Dave Gomberg wrote:
> The book is Limnology by Tarkington(?) and it is the classic work
> in the field. His point was that disturbance was the name of the game.
> If you depend on diffusion you will never get there.
Go figure. Diffusion: "the process by which liquids, gases or solids
intermingle as the result of their spontaneous movement caused by
thermal agitation and in dissolved substances move from a region of
higher to one of lower concentration." The speed of this process is
highly dependent upon temperature. It will also be dependent upon
the molecular size and the chemical affinities of the molecules or
ion species. I expect the ionic charges are very important too. From
that we could conclude that Fe-EDTA diffuses through substrate much
slower than NH4+. Slow substrate circulation is good; everybody agrees.
Lakes in temperate regions undergo a thermal inversion twice a year
when the hot and cold water regions flip/flop. This creates a lot of
mixing. Maybe Tarkington was making some reference to this. Lakes
are never completely undisturbed. Was Tarkington making reference to
a specific study of oxygen concentration migration?

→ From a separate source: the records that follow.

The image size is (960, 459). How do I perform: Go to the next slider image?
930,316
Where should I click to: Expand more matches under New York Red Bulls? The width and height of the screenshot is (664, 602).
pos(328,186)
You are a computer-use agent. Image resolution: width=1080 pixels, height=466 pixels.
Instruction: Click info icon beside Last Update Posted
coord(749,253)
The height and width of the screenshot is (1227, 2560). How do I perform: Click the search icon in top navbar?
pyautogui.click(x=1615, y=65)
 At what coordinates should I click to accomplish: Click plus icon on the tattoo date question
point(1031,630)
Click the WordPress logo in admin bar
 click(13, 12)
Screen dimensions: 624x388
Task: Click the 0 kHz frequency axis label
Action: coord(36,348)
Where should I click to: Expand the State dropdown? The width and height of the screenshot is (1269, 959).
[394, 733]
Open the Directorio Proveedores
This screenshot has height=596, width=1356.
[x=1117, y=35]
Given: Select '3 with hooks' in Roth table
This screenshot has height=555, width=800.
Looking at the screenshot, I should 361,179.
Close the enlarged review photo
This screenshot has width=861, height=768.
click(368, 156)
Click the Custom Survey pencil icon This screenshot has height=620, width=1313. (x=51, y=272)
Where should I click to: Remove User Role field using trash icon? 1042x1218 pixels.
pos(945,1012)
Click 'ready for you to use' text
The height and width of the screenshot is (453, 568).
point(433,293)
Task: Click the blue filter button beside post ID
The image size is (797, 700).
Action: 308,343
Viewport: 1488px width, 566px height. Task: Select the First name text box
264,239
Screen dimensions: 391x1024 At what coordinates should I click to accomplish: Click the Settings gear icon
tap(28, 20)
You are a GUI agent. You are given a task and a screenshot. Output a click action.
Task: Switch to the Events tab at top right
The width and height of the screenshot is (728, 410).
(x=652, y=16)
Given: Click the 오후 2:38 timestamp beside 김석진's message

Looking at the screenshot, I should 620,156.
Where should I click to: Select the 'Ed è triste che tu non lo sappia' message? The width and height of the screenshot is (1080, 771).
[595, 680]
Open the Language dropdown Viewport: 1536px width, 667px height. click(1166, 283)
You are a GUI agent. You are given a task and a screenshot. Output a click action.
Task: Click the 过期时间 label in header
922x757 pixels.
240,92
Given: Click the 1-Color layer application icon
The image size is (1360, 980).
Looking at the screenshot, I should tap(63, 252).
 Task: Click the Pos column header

Anyway, I surrender. This is a minor point. Malasian snails, or some
other method of injecting water under the substrate once in a while
would undoubtedly greatly assist getting nutrients in there. I suppose
we could mimic terrestrial gardeners and poke it with sharp implements
I recall that Jim Kelly put pond fertilizer tablets into his
vermiculite substrate and I suppose this is another way to get
nutrients into it especially if we're pretty certain now that once
in there, they are pretty much trapped there; prisoners of s-l-o-w
NEW Subject: Is 500w MH lighting too much in an 18" deep x 4' tank?
It turns out that 175w and 250w lamps are considerably cheaper than
other wattages due to their common use. Is there an upper limit
upon the amount of useful light you can pump into a plant aquarium?